Less is usually made of the paper and print developer choice for the following reasons:
1. You've usually only got one chance to make a negative, while you can print it as many times as you wish, with as many different papers or paper developers as you want depending on the look, print color etc you are after.
2. Related to (1), often much of the control work at the printing stage is during exposure (under the the enlarger) rather than altering things like contrast with print development. This is an oversimplification of course, but generally you have less control over contrast in print development than you do in negative development. Development can make a big difference in negative contrast, so that is the process you really have to get nailed down if you want to be sure you always have the information you want in the negative. The print is an interpretation of the negative so you have more flexibility to try different things without risk.
3. The negative is (usually) being enlarged. The print is not. So in choosing your film and film developer decisions have to be made about things like sharpness and graininess, which will show in the print as the image is enlarged. In addition, how you use your particular film developer can also affect these things (development time, temperature, agitation etc). The print is the final stage and the paper is not enlarged. So things like grain and sharpness in the paper do not really matter. From that perspective there is no point in arguing over something like whether say Ilford MGIV paper is grainier than another paper, or whether Dektol is a grainier paper developer than LPD. It is a non issue, whereas with films and film developers there can be big differences.

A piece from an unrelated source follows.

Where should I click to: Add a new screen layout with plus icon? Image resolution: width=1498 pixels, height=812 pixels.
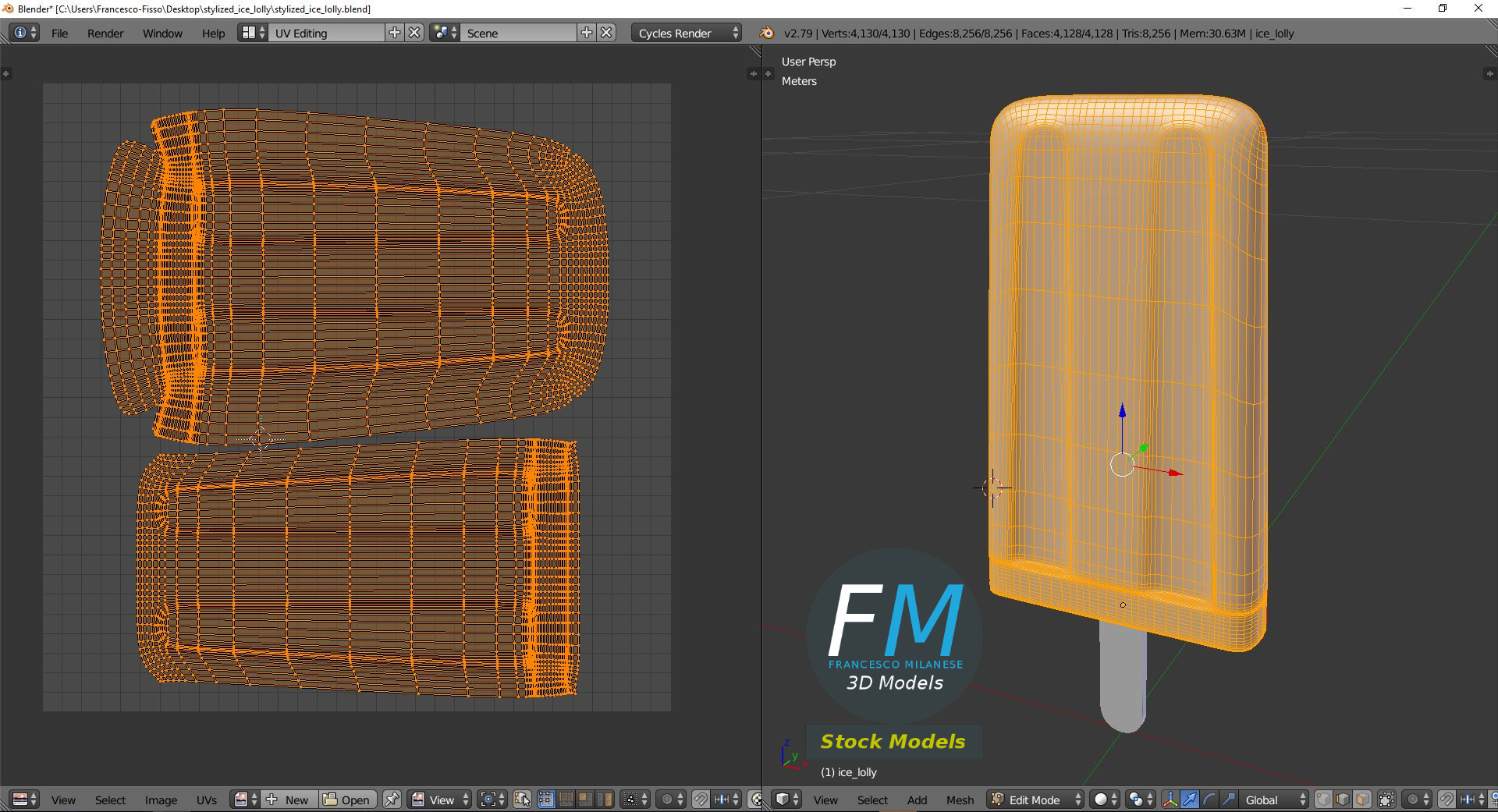click(x=395, y=33)
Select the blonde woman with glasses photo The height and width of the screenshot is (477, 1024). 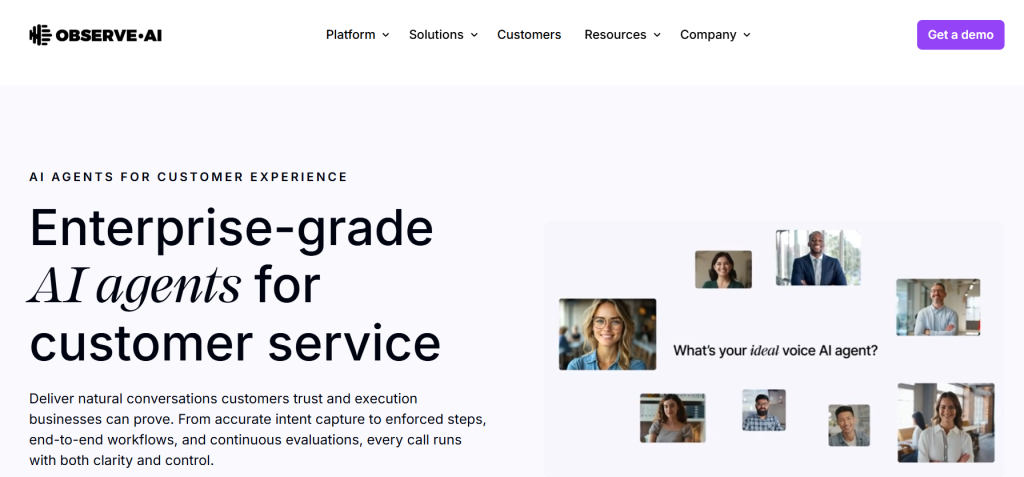coord(607,334)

Paper choice should not be taken lightly though, of course. Different papers can have very different looks. Gradation can be different, as well as print color (paper tint, emulsion characteristics). Then there are other qualities to consider, like how different papers respond to various toning processes. They are often very different. The choice of paper developer has an impact on these qualities as well. But again, you have the option of playing around with different papers and print developers for any given negative. You can only make the negative once.